Fake news in reference to social aspects of China accounts for more than half of the total (56 per cent) social media reports, according to Data analysis reveal fake news involving personal security, food safety, healthcare, and social ethics account for about 75 per cent of the total fake news in the social field.

Social media is the primary source of fake news. A lot of fake news is published in “self-media” and social media, and by re-reporting it, the traditional media cause a deluge of fake news, which weakens the credibility and influence of the professional media as a whole.

That’s why the Chinese government is sternly cracking down on fake news. Its aim is to build a clean and positive information network ecology.

The Cyberspace Administration of China has been continuously fighting online fake news, as well as unverified publication. It requires every website to ensure their news reports are authentic, comprehensive, objective and fair. The notice also forbids media outlets to blindly quote unconfirmed content posted on social media platforms.

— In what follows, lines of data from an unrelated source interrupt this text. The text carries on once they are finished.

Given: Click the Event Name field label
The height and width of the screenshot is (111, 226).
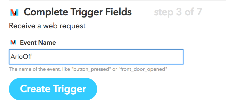Looking at the screenshot, I should 38,42.
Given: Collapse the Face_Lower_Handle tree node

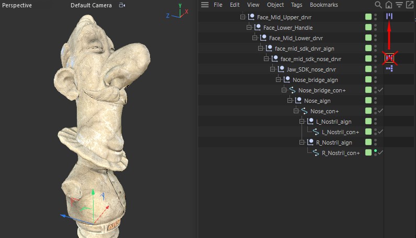Looking at the screenshot, I should (249, 28).
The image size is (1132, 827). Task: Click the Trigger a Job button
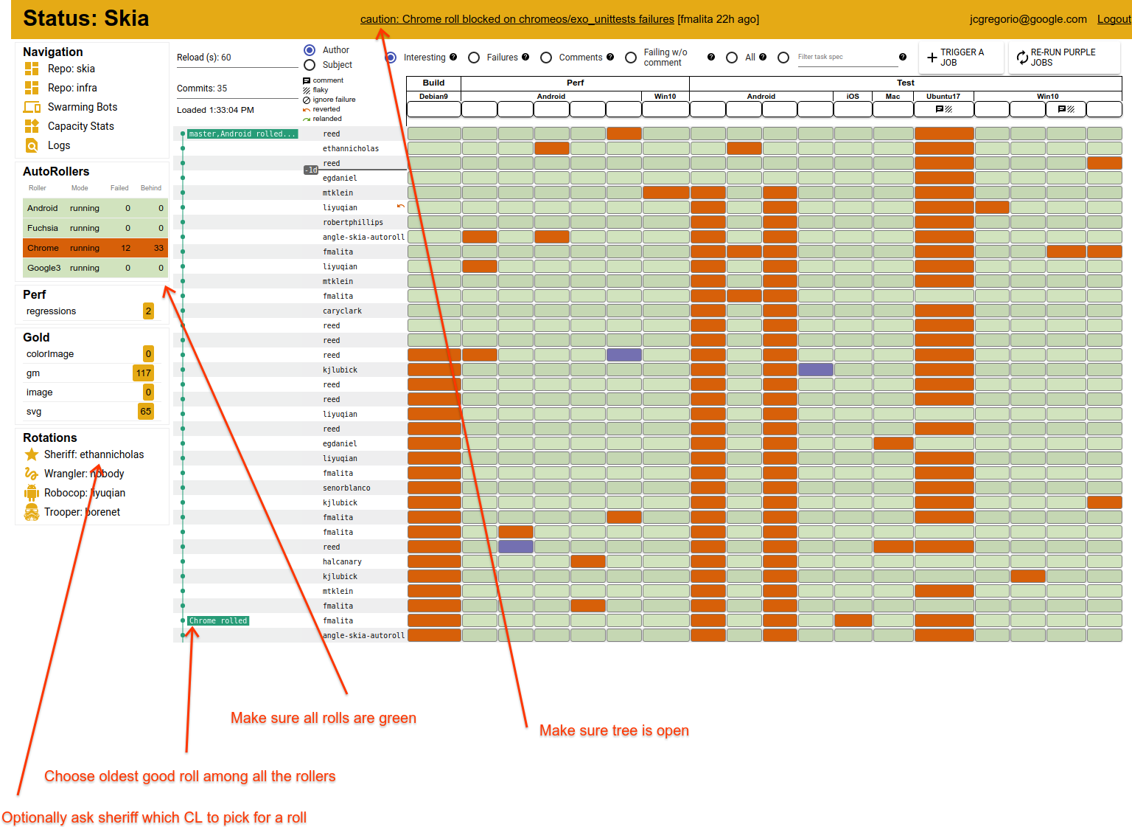point(955,58)
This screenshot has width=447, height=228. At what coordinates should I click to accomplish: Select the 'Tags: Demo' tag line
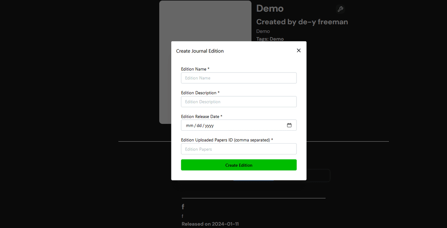(x=270, y=39)
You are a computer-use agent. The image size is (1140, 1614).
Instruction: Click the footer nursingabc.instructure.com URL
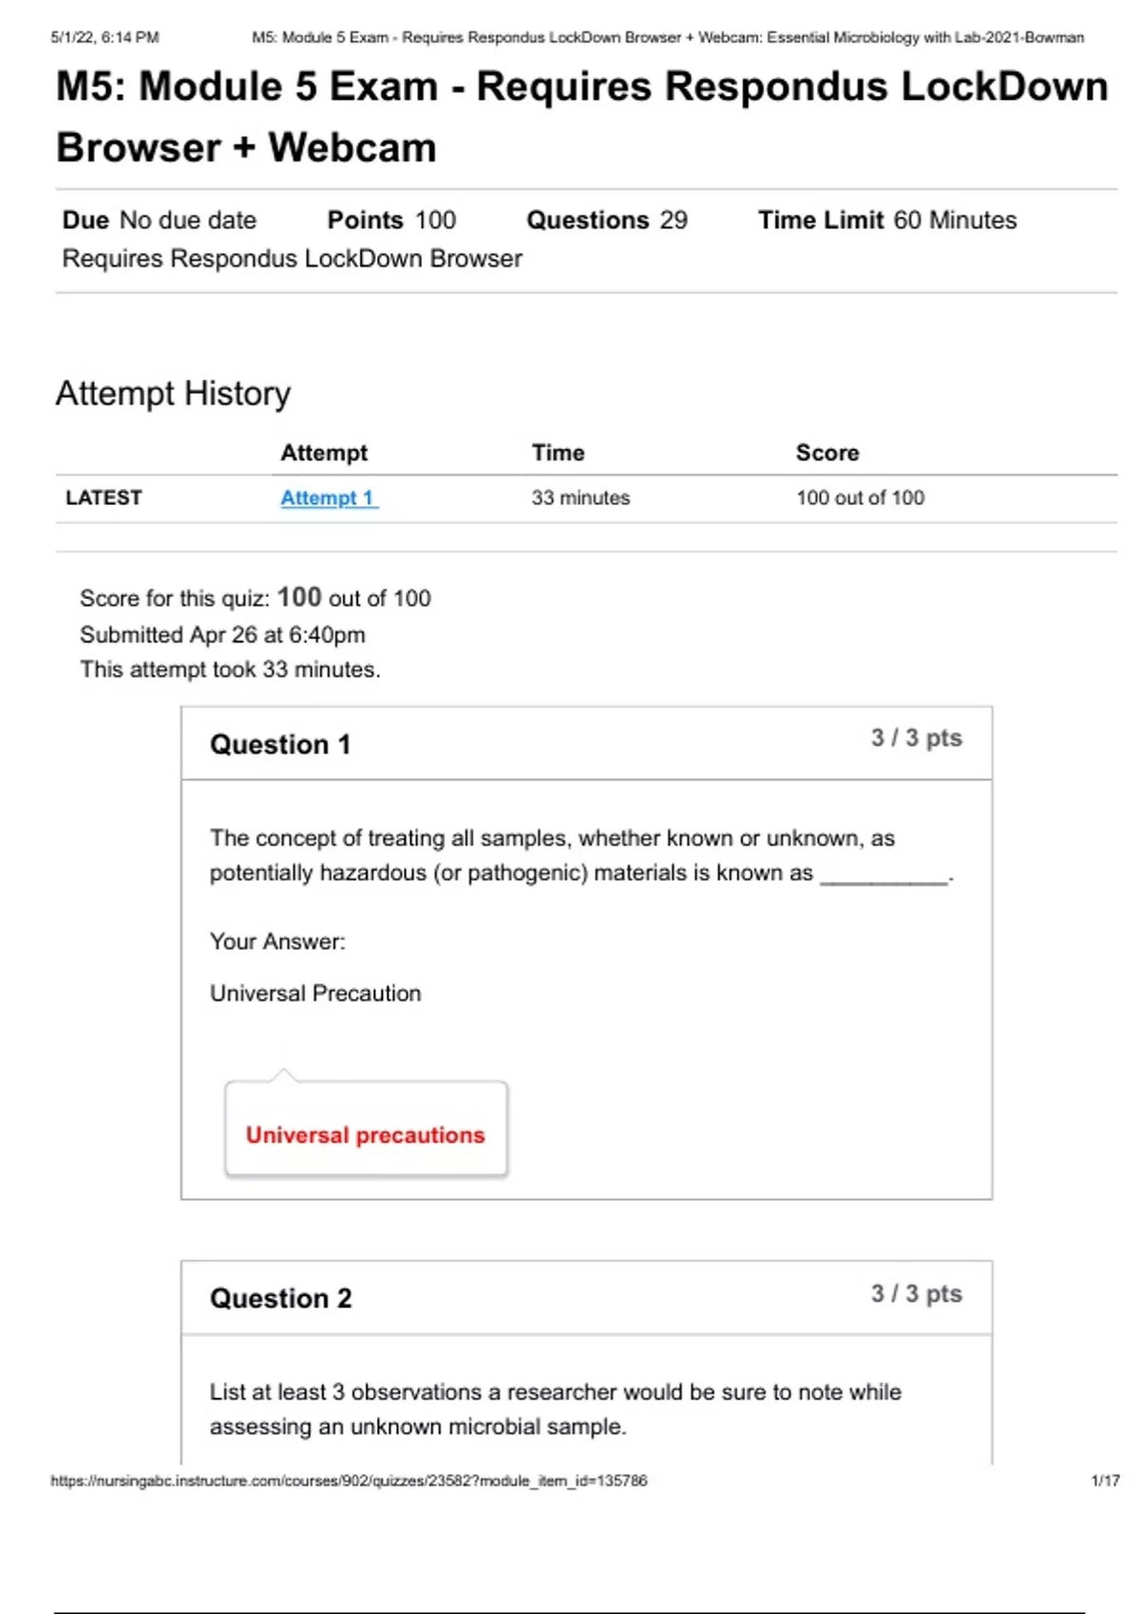pos(349,1480)
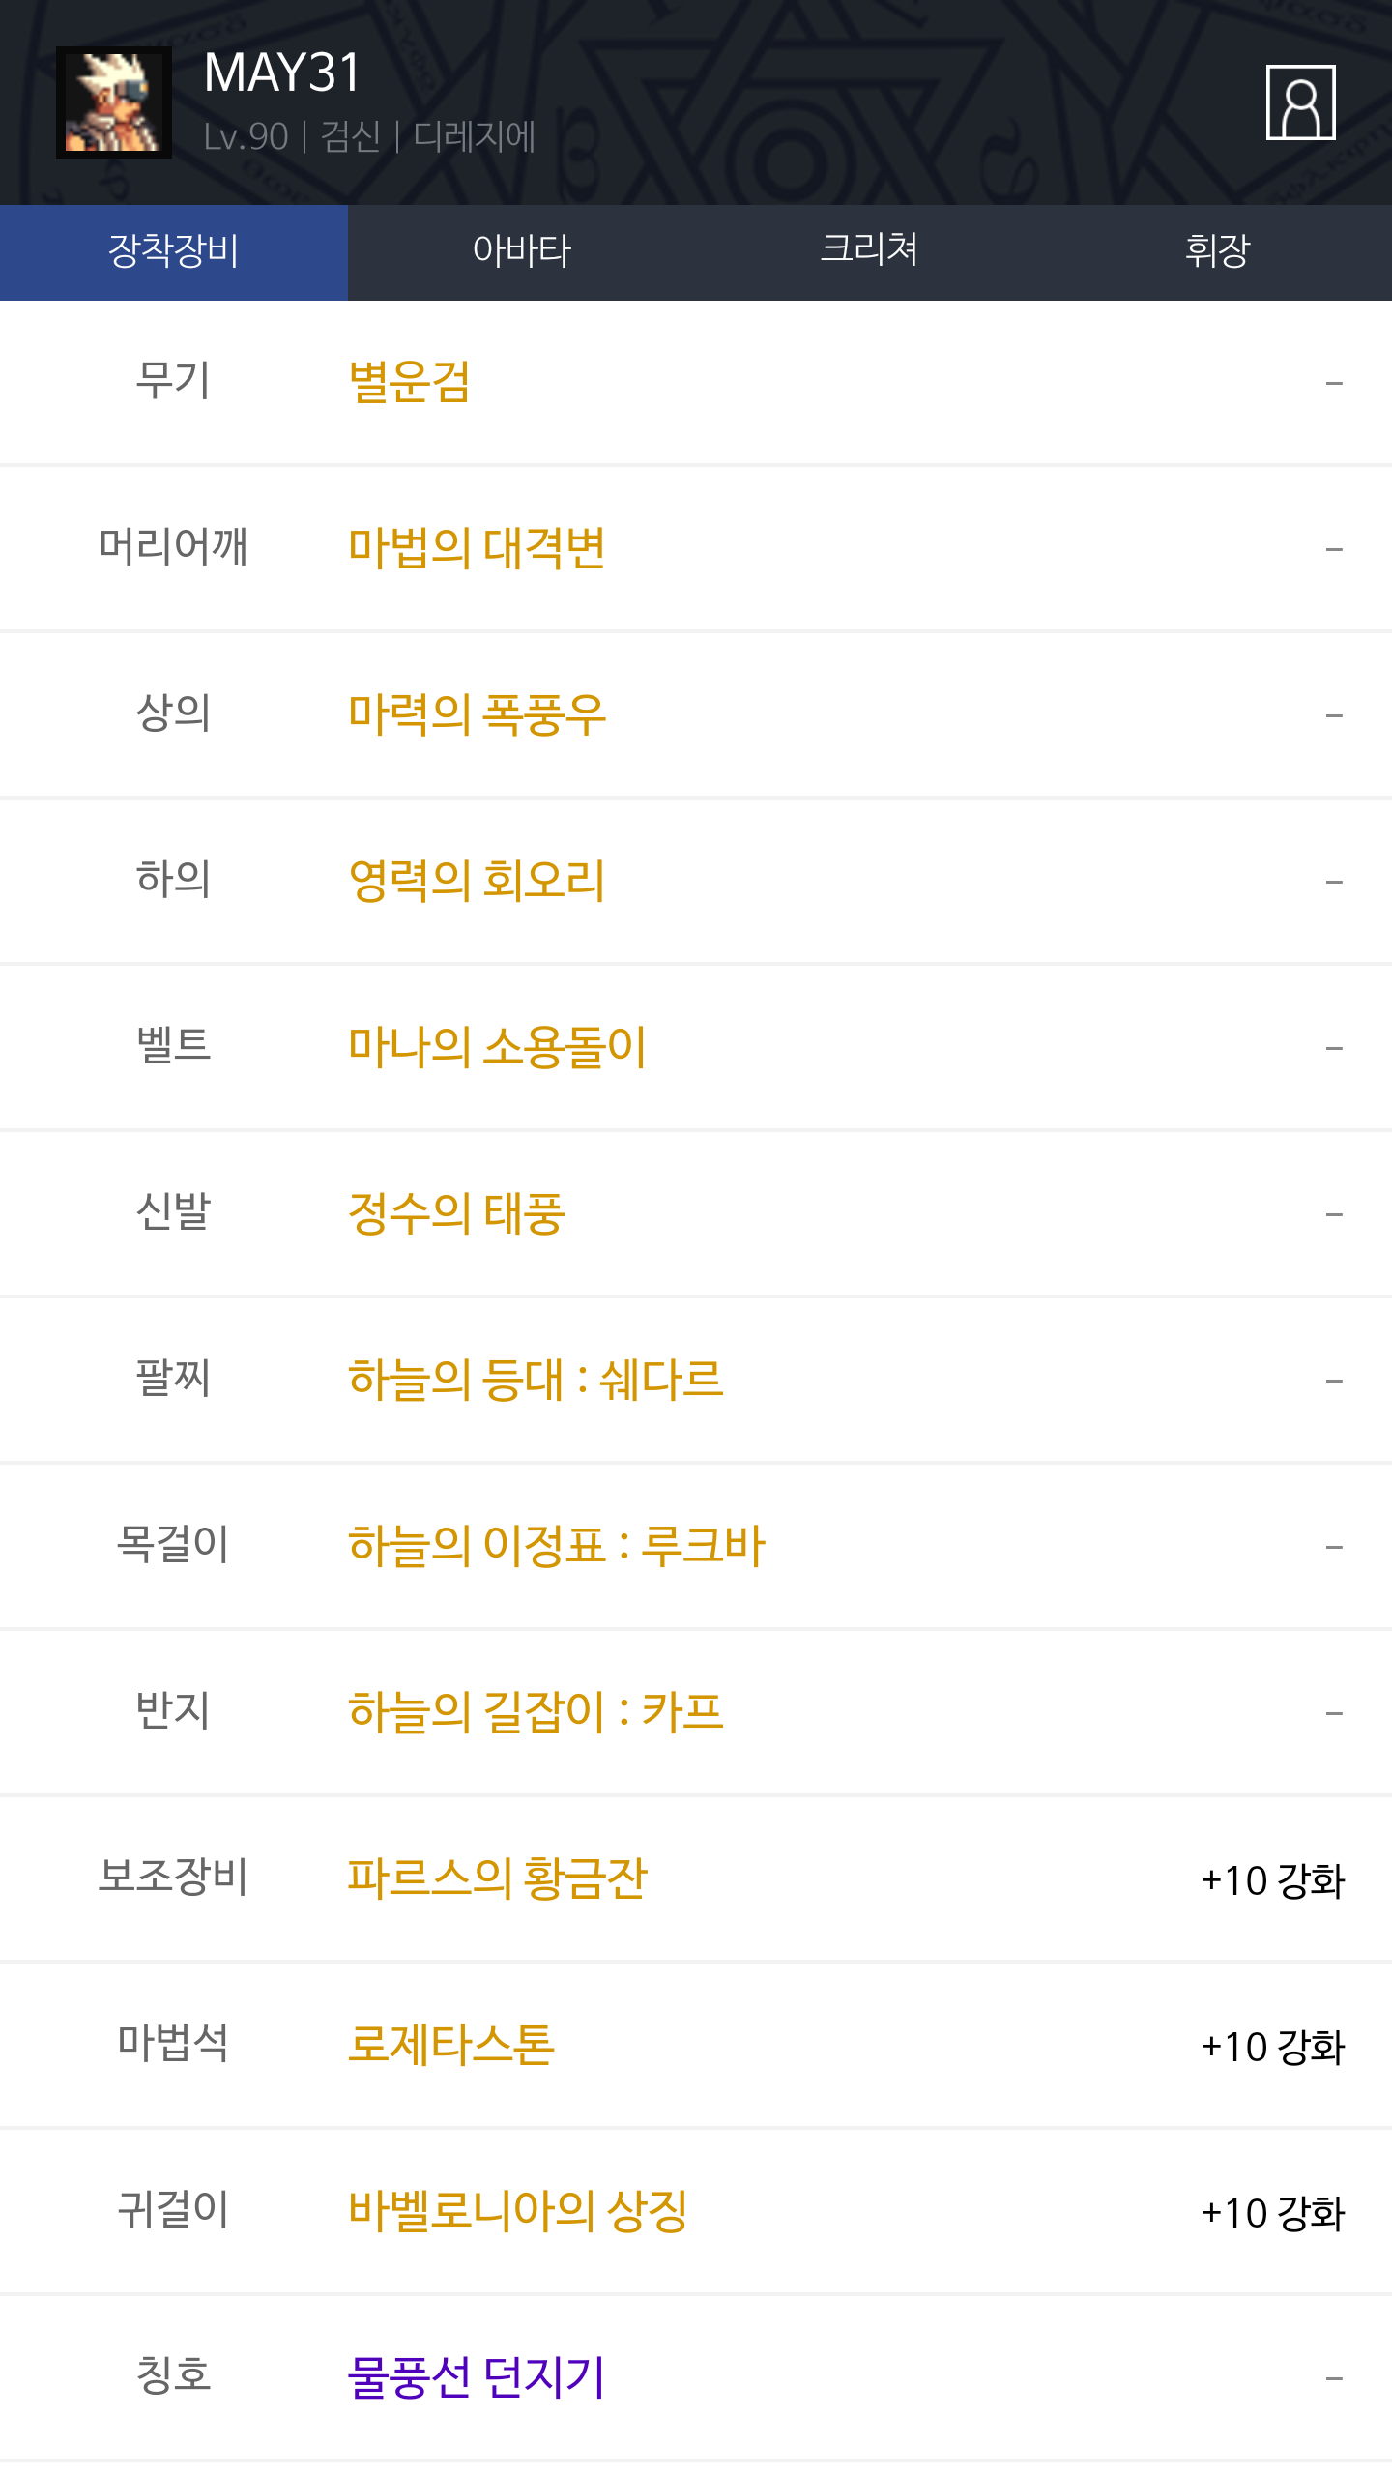Screen dimensions: 1392x2475
Task: Click ring item 하늘의 길잡이 : 카프
Action: pos(536,1712)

The Standing Committee of the National People’s Congress, China’s top legislature, passed the Cybersecurity Law in November 2016, which came into effect in June 2017. Its aim is to prevent service providers from illegally obtaining user information or controlling user devices, so as to check “unequal competition and unlawful profits”.

In 2017, China suspended 1,370 websites and permanently blocked a batch of “self-media” accounts with “vulgar content”.

Several Chinese Internet giants are shouldering their responsibilities by using a combination of technology and content authorisation to minimise fake news.

WeChat launched its “Anti-rumour Assistant” in June 2017, which helps users to check whether an article is true. Among the agencies that have joined the anti-rumour centre are mainstream media outlets, national Internet police, and the professional WeChat accounts of users from industries such as healthcare, science and technology, agriculture, food and telecom-munications.

Baidu launched its anti-rumour platform in September 2017, and announced that 372 cyber police accounts from across the country had joined it. Baidu hopes to use innovation and sharing to create China’s largest anti-rumour database through the platform.

Weibo has the ability to tag misinformation, and launched this feature in April 2012 – four years before Facebook. 

President Xi Jinping has called on netizens to grasp the historic opportunity to develop “informationisation” in order to build China’s strength in cyberspace. Its principles are that Internet media should disseminate positive information and guide public opinion and values toward the right direction. They should also make efforts to enhance self-discipline of the online industry and mobilise all sectors to participate in cyberspace governance.